What is Reconciliation Week?

Reconciliation Week is underway for the first time since last year’s failed Voice referendum.

The aim of the week is to improve relationships between First Nations and non-First Nations people through reflection and celebration.

This year’s theme is ‘Now More Than Ever’.

Organisers say it’s about acknowledging setbacks to reconciliation efforts between First Nations and non-First Nations Australians over the past 12 months.

What is Reconciliation Week?

Reconciliation Week, now in its 28th year, includes events like art exhibitions, seminars and ceremonies.

It starts on 27 May each year, marking the anniversary of the 1967 referendum that removed Constitutional clauses preventing First Nations people from being considered part of Australia’s population.

The last day of reconciliation week, 3 June, marks the 1992 Mabo decision recognising native title.

Now More Than Ever

This year’s theme aims to encourage ongoing reconciliation efforts following last year’s failed Voice referendum.

The request for an Indigenous Voice to Parliament came from the Uluru Statement from the Heart — a statement endorsed by the Government outlining the path to formally recognising First Nations people in the nation’s Constitution.

The proposed Voice would have been a representative body for First Nations people to advise on policies that affect them. On 14 October, the majority of Australians voted against this proposal.

Truth-telling

The referendum has raised concerns about effective truth-telling processes, which are a key part of reconciliation.

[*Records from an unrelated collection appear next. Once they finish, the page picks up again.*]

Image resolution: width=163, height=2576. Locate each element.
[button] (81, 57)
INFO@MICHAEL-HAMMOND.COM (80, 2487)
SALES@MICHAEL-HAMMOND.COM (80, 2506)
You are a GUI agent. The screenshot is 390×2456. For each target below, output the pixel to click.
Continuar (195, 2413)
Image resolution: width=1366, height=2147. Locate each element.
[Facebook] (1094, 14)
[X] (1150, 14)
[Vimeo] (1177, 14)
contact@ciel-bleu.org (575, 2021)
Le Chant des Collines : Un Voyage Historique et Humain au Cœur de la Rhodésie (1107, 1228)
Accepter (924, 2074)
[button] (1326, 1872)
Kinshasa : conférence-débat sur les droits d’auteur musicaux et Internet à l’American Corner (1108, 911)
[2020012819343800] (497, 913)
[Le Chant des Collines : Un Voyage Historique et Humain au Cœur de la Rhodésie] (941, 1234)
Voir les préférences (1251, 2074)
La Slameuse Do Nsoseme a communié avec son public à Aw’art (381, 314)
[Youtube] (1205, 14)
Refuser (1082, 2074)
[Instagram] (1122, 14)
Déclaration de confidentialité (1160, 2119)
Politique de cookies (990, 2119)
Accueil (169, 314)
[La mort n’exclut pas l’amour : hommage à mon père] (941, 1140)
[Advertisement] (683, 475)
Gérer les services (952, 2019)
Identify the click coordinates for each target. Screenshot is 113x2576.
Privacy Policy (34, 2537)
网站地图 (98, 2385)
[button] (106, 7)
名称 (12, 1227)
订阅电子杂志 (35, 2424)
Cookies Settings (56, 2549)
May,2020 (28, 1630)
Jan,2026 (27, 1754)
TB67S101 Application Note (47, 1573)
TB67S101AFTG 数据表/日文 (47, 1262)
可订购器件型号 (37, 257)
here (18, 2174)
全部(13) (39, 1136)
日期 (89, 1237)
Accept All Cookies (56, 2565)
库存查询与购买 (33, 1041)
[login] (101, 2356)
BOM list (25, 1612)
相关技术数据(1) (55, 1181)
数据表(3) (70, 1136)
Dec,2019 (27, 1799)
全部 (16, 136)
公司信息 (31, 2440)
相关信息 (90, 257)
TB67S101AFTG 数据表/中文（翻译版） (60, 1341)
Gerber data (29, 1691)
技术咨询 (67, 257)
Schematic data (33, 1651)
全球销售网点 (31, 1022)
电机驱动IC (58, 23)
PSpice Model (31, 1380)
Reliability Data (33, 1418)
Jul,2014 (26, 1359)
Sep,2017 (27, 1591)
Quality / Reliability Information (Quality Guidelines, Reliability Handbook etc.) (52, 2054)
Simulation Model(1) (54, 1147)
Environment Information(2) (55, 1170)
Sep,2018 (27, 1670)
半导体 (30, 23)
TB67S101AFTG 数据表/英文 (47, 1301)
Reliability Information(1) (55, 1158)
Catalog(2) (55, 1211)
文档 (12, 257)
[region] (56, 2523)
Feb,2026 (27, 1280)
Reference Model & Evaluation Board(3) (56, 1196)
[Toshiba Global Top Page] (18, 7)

Truth-telling refers to the sharing of ongoing or historical truths, such as land dispossession and colonial conflict, to support reconciliation.

Reconciliation Australia and UNSW examined effective truth-telling practices in a recent study. It found that truth-telling should be led by First Nations communities, recognise the ongoing impacts of past policies, and aim to improve First Nations outcomes.

Federal Government response

Indigenous Australians Minister Linda Burney said Reconciliation Week is a chance “to reflect on the past and take action towards a more reconciled Australia” after what she called a “difficult” year for many First Nations people.

Burney and other leaders are expected to attend Reconciliation Week events at Parliament House throughout the week.